The scope of the secret management layer is also broader than crypto wallets alone. Human.tech states the two-party custody model extends to bank accounts, API keys, and root authority privileges for other sensitive systems, which suggests the company is positioning WaaP as general-purpose agent security infrastructure rather than a crypto-specific product.
Final Thoughts
The broader race to build agentic wallet infrastructure is competitive. Coinbase launched its Agentic Wallets on the x402 protocol in February 2026, and BNB Chain deployed infrastructure for autonomous agent payments on February 4, 2026, including the ERC-8004 standard that creates verifiable on-chain identities for AI agents. What differentiates Human.tech's approach is the emphasis on user-controlled constraints enforced cryptographically, rather than developer-controlled limits enforced through code. That distinction may seem technical, but it has real consequences: code limits can be changed by developers; cryptographic key splits cannot be bypassed without the user's device.
The Telegram-based approval flow is practical but also reflects a design choice worth scrutinizing. Real-time notifications for high-stakes actions are useful, but the user experience of approving or denying agent actions on a mobile device, potentially for a fast-moving DeFi position, introduces its own risks.
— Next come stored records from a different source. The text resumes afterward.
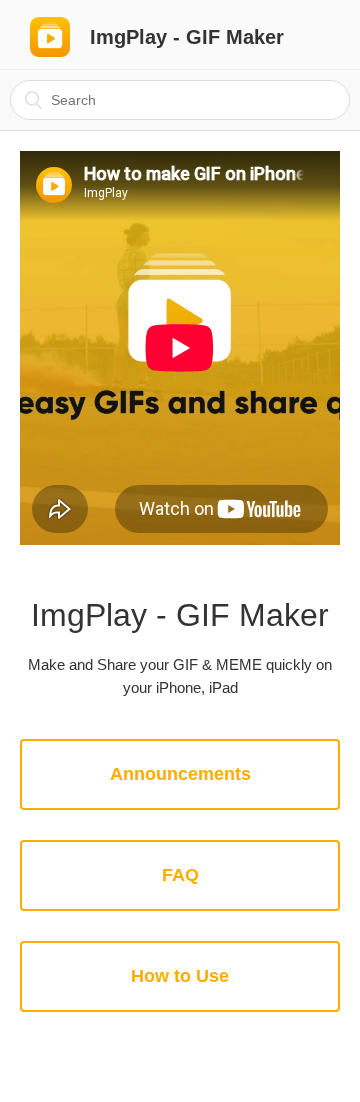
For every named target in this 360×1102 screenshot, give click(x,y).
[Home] (50, 37)
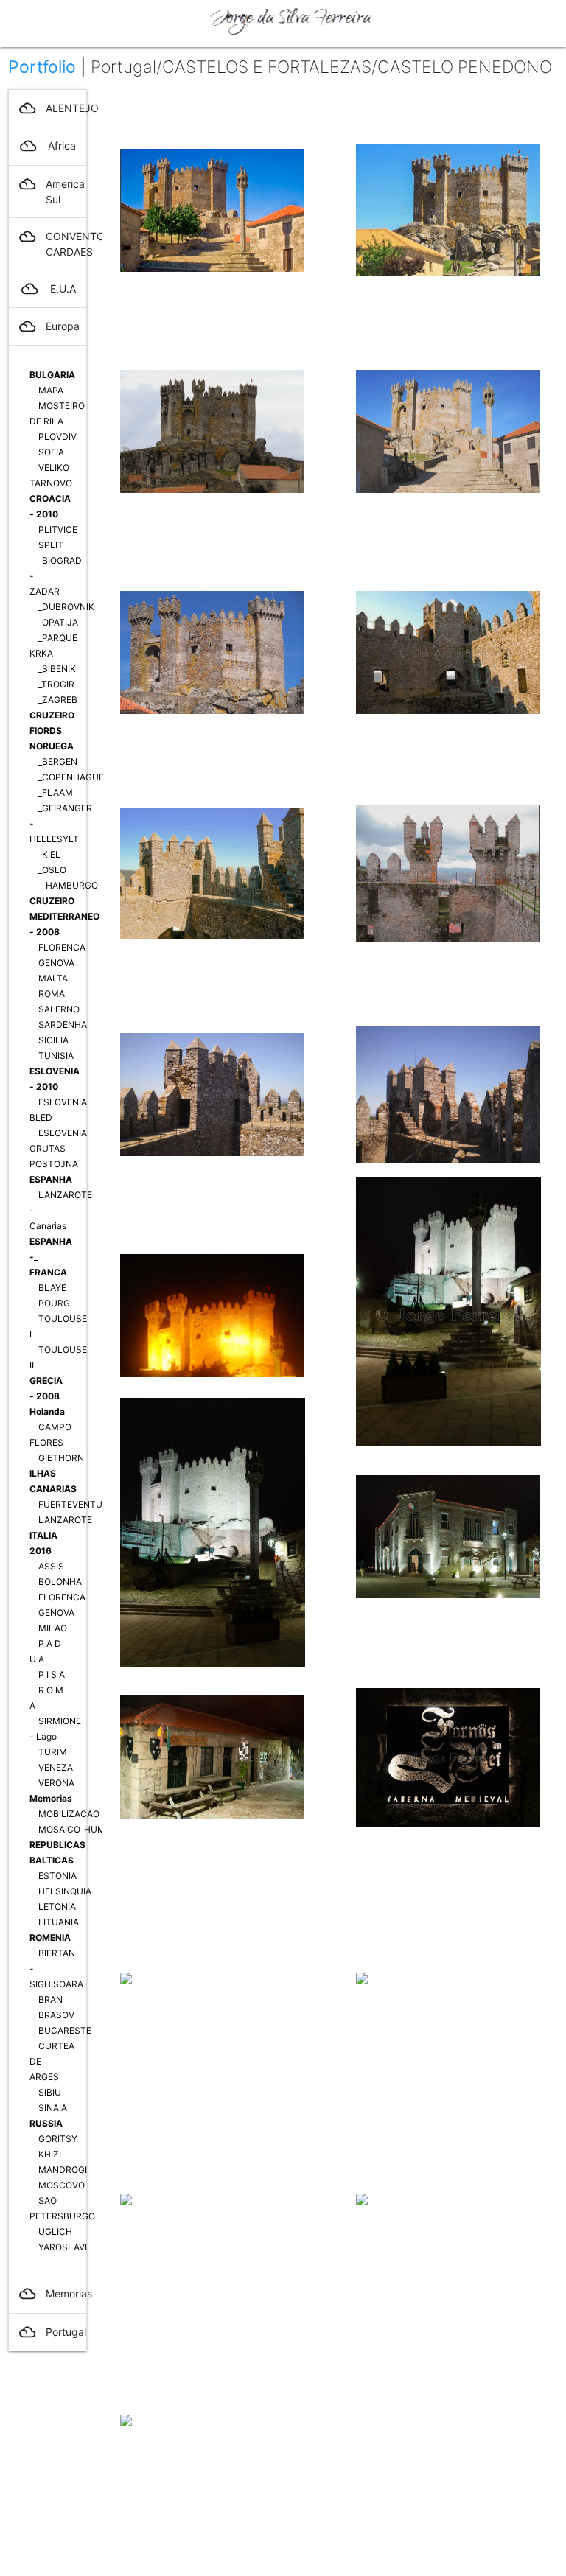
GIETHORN (61, 1457)
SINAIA (52, 2107)
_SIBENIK (57, 668)
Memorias (50, 1798)
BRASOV (56, 2014)
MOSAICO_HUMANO (81, 1829)
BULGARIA (52, 374)
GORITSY (57, 2138)
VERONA (56, 1782)
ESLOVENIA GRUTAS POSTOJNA (58, 1148)
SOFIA (51, 452)
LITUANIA (58, 1922)
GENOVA (56, 962)
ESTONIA (57, 1875)
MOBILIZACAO (68, 1813)
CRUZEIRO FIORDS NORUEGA (51, 731)
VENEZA (55, 1767)
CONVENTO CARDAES (52, 243)
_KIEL (49, 854)
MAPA (50, 390)
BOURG (54, 1303)
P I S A (51, 1674)
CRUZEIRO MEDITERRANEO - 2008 (64, 916)
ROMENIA (50, 1937)
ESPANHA (50, 1179)
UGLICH (55, 2231)
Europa (49, 326)
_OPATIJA (58, 622)
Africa (48, 146)
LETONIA (57, 1906)
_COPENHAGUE (71, 777)
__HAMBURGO (68, 885)
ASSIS (51, 1566)
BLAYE (52, 1287)
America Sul (52, 191)
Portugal (52, 2332)
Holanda (47, 1411)
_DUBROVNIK (66, 606)
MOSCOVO (61, 2185)
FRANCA (48, 1272)
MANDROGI (62, 2169)
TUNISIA (56, 1055)
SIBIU (49, 2092)
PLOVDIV (57, 436)
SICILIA (53, 1040)
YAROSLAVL (64, 2247)
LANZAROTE (65, 1519)
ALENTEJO (52, 108)
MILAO (52, 1628)
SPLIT (50, 544)
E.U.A (48, 289)
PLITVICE (57, 529)
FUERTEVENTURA (76, 1504)
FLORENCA (61, 947)
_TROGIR (56, 684)
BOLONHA (60, 1581)
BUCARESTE (64, 2030)
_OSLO (52, 869)
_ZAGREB (57, 699)
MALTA (53, 978)
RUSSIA (46, 2123)
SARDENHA (62, 1024)
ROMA (51, 993)
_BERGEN (57, 761)
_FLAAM (55, 792)
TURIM (52, 1751)
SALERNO (59, 1009)
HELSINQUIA (64, 1891)
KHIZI (49, 2154)
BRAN (50, 1999)
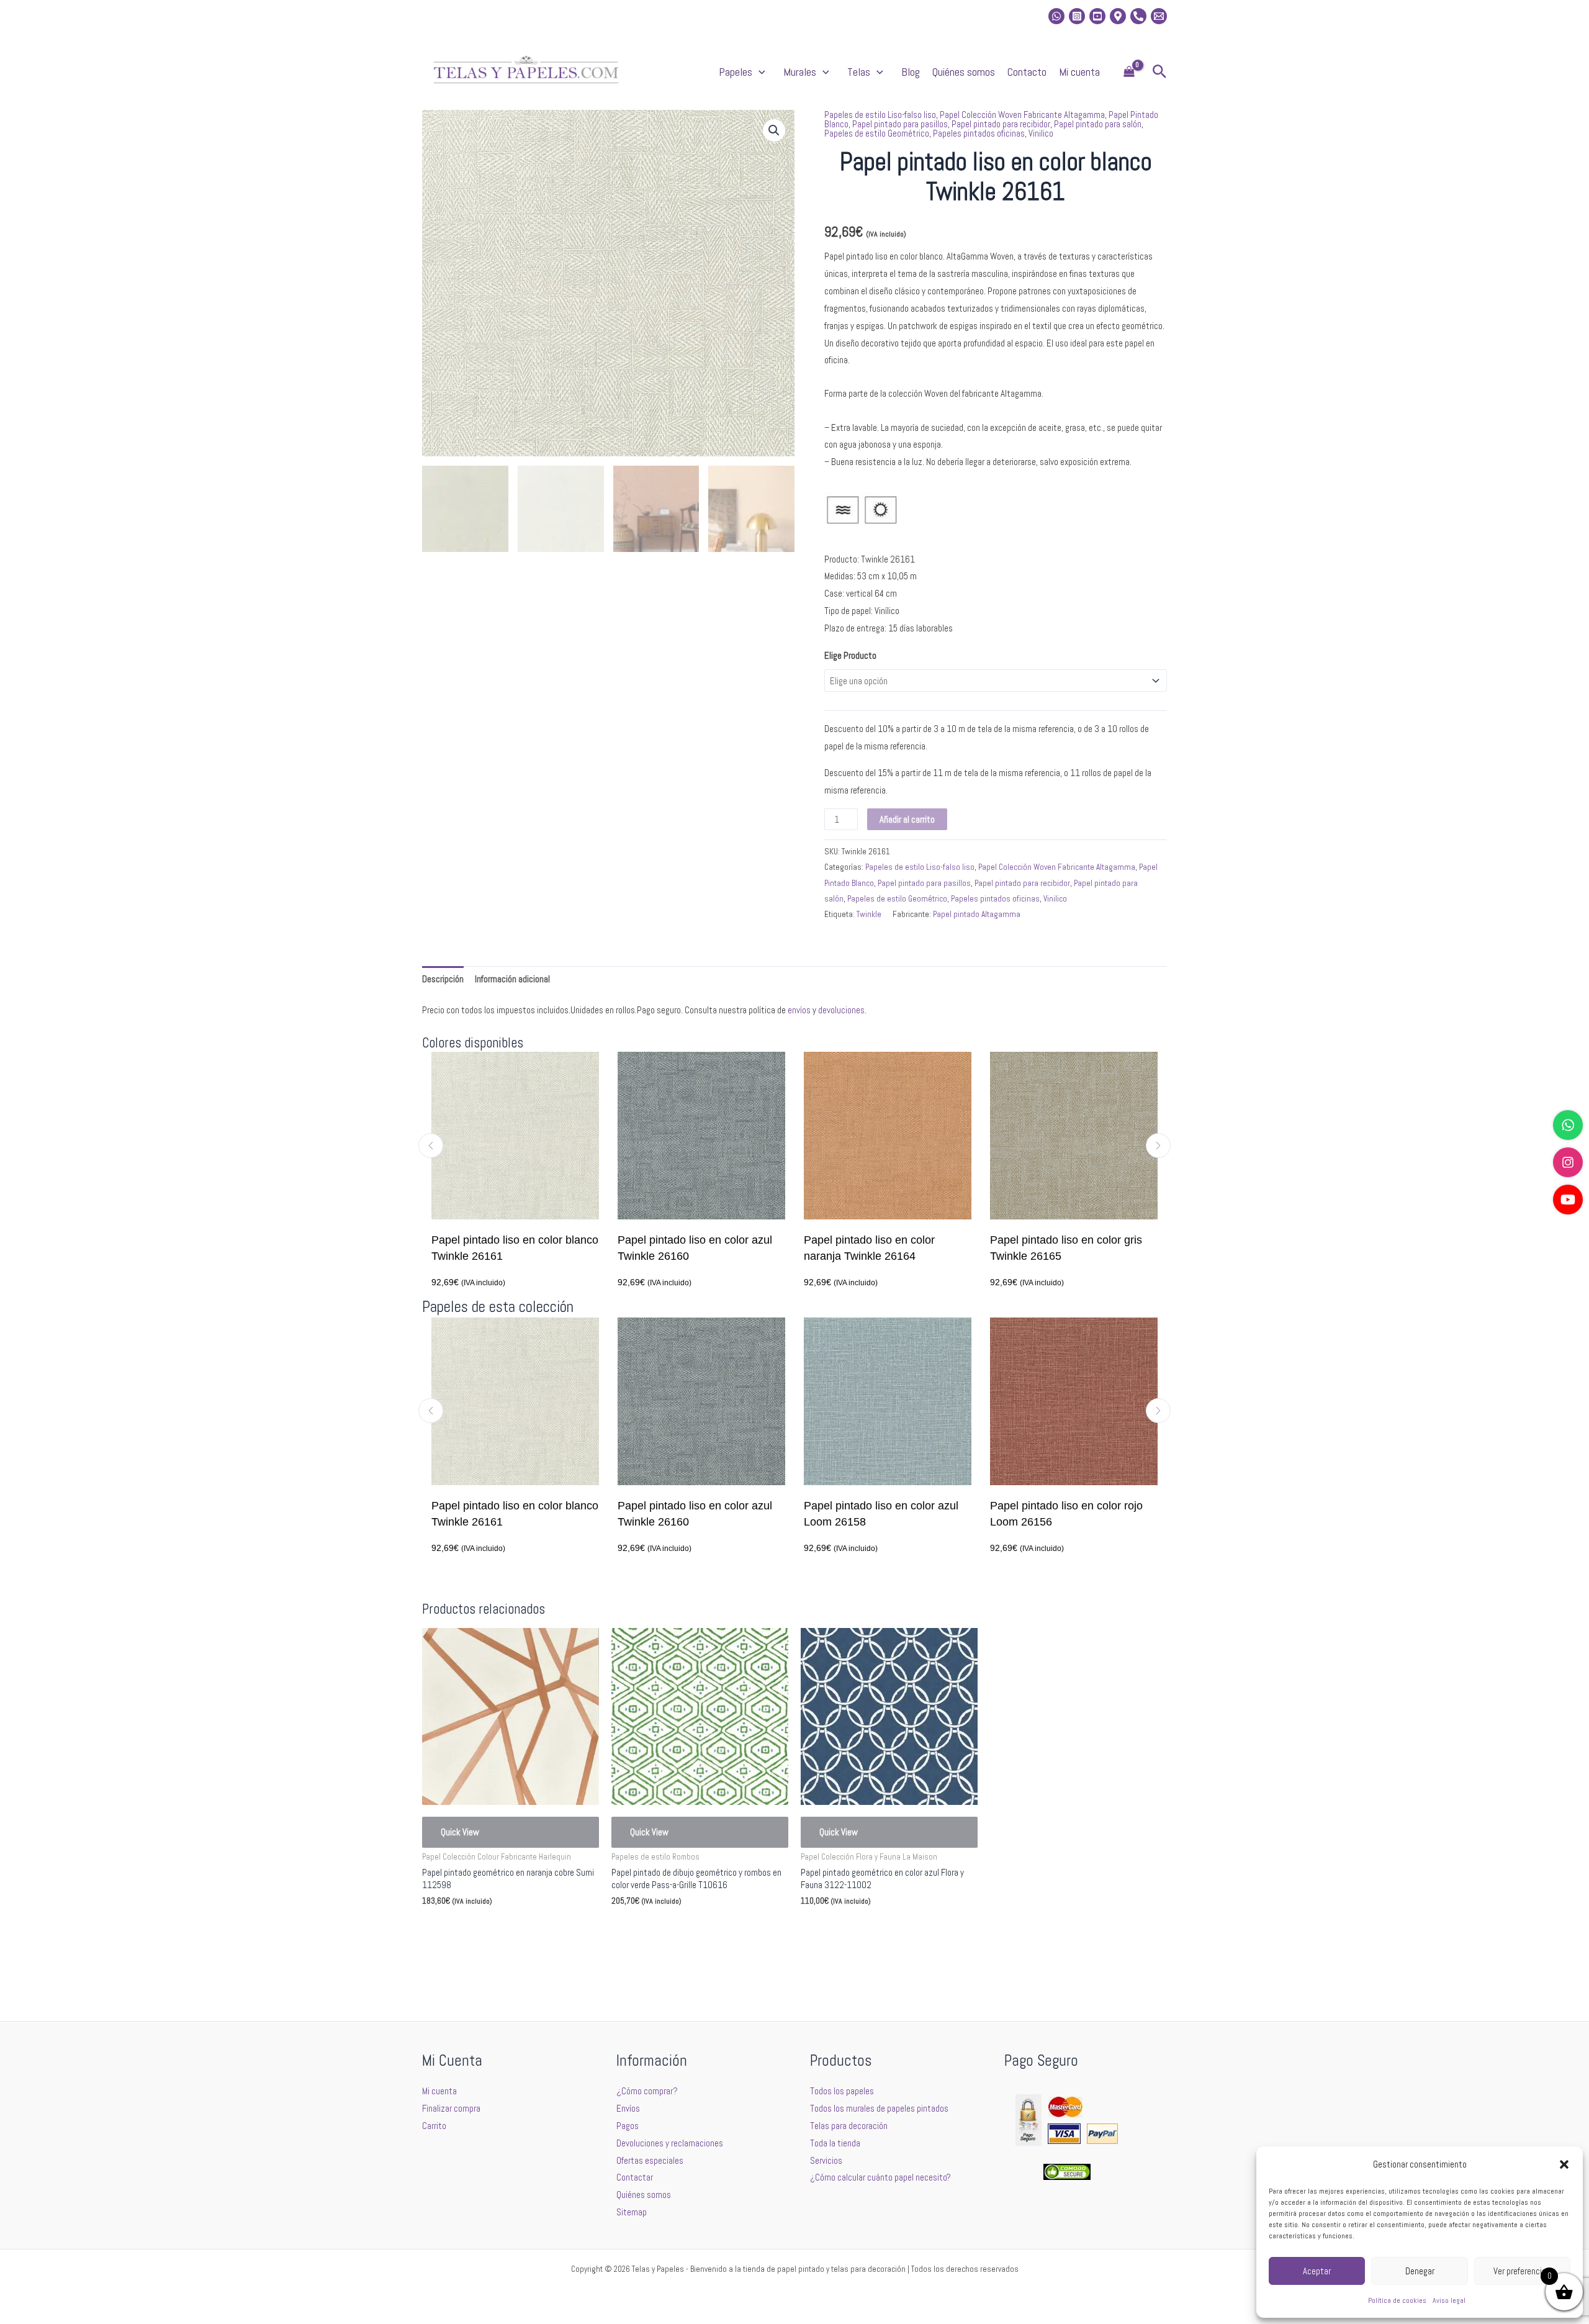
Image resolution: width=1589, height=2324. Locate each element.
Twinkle (869, 914)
A user who approves without understanding the action, or who misses a notification during a market event, is still a human in the loop, but not necessarily a well-informed one. The quality of that oversight matters as much as its existence.
What Human.tech is building is genuinely useful infrastructure for a transition that is already happening. The question is whether the industry will adopt cryptographic oversight mechanisms voluntarily before August 2026, or whether it will wait for regulators to define the standard and then scramble. Human.tech is placing its bet on the former.